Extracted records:
● ● ●
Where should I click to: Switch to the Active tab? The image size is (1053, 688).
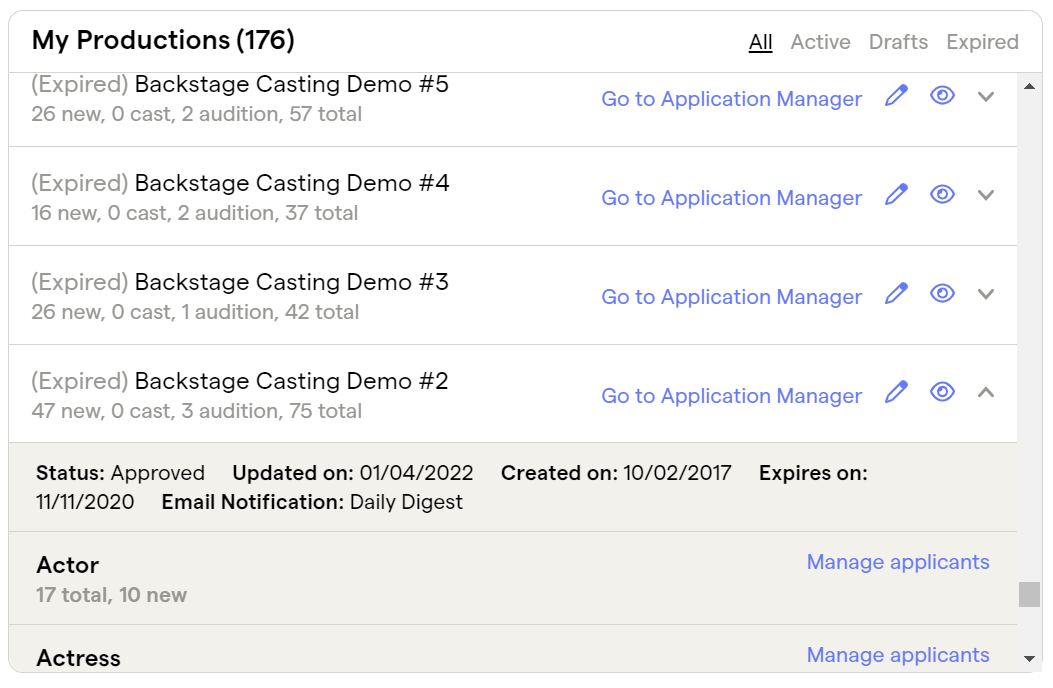[820, 42]
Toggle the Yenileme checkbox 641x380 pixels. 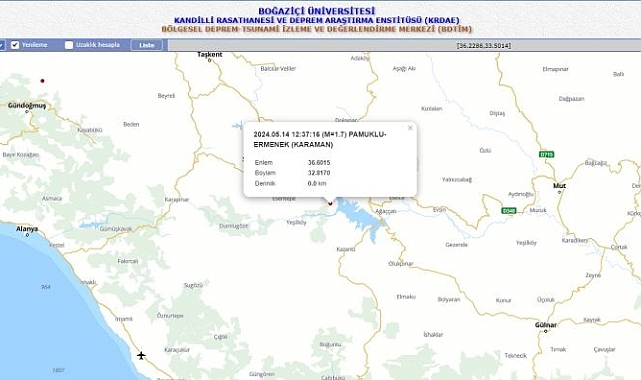point(15,45)
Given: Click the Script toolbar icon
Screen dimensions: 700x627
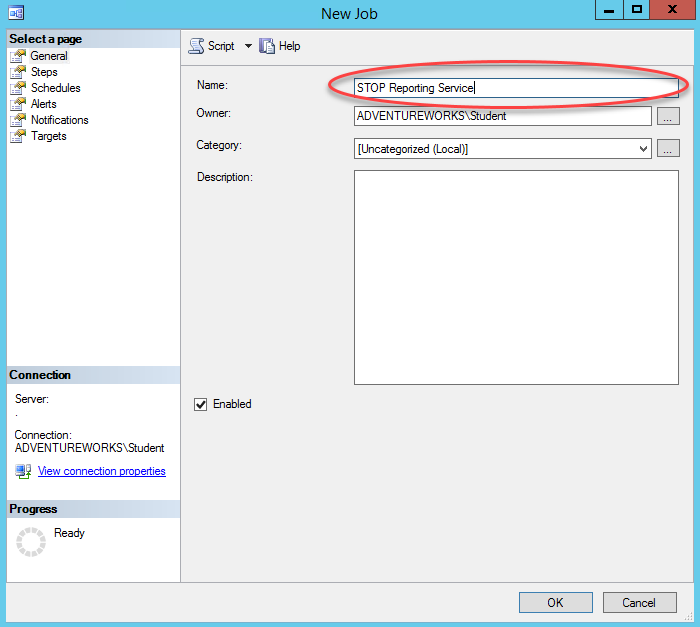Looking at the screenshot, I should click(196, 46).
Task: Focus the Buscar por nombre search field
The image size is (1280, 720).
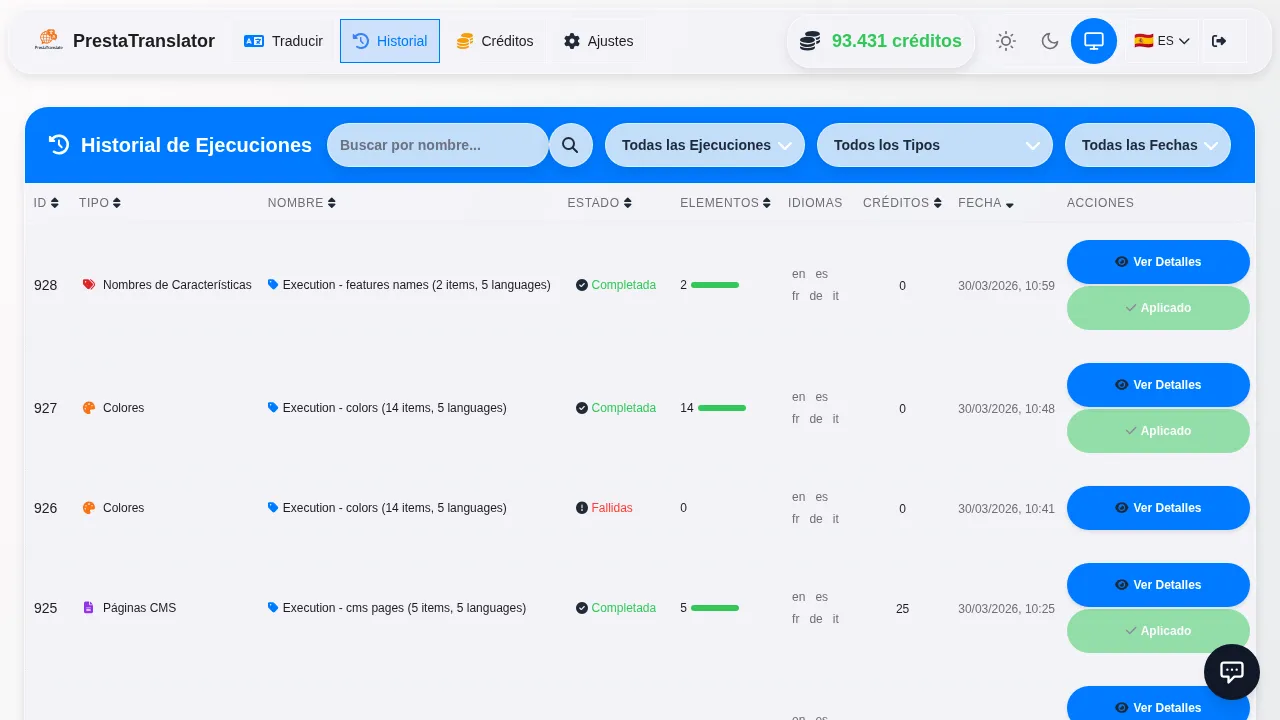Action: coord(437,145)
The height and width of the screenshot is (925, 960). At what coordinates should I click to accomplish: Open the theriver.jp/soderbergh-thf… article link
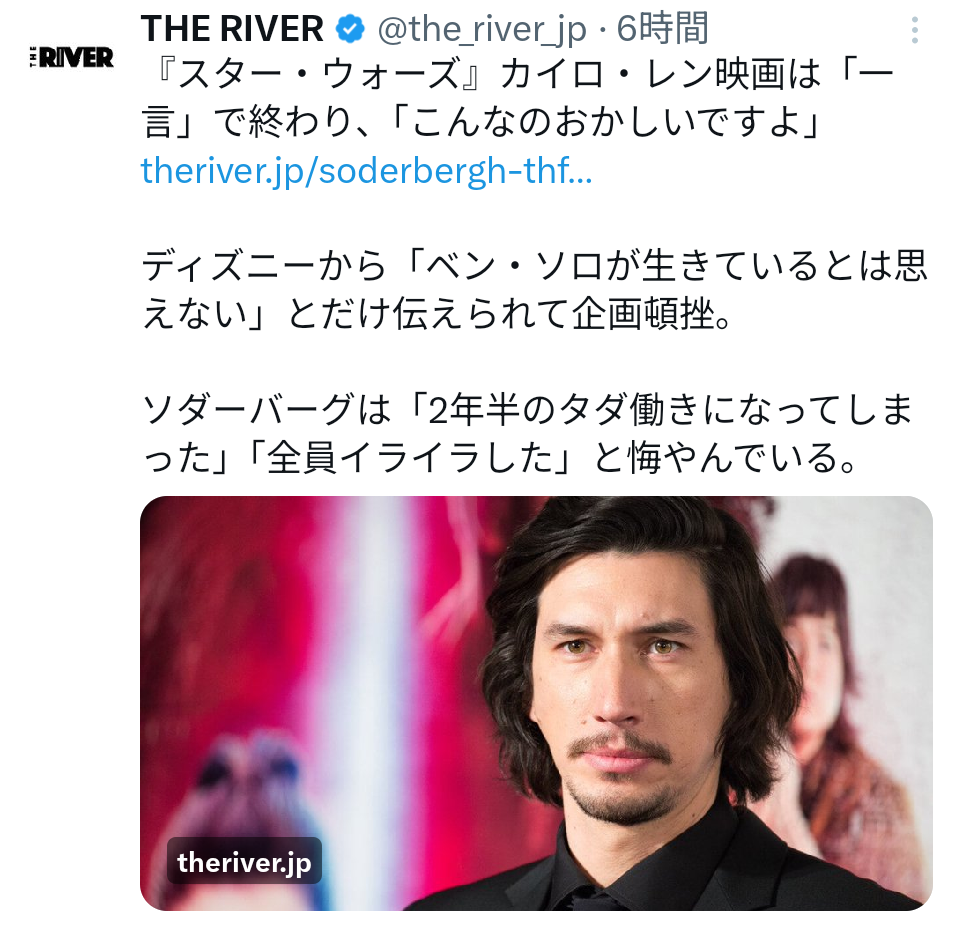point(366,170)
● ● ●
Report every line of the data above that contains the string "image", treating uppercase and lowercase as different.

→ **Solution for this task**
Where should I click to: Switch to the Active tab? The image size is (1053, 688).
The image size is (1280, 720).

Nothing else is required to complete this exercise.